=== Exercise prompt ===
Please copy, exactly as they appear below, the lines from the one containing "The height and" through the one containing "Enable Mobile 'Afficher".

=== Given entries ===
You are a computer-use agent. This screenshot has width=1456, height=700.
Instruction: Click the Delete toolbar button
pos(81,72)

...

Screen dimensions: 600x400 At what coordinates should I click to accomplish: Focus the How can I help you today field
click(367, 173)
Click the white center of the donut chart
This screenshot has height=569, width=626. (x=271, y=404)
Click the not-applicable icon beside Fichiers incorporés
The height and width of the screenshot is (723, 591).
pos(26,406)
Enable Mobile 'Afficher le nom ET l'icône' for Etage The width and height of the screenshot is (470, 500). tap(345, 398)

=== Result ===
The height and width of the screenshot is (723, 591).
pos(26,406)
Enable Mobile 'Afficher le nom ET l'icône' for Etage The width and height of the screenshot is (470, 500). tap(345, 398)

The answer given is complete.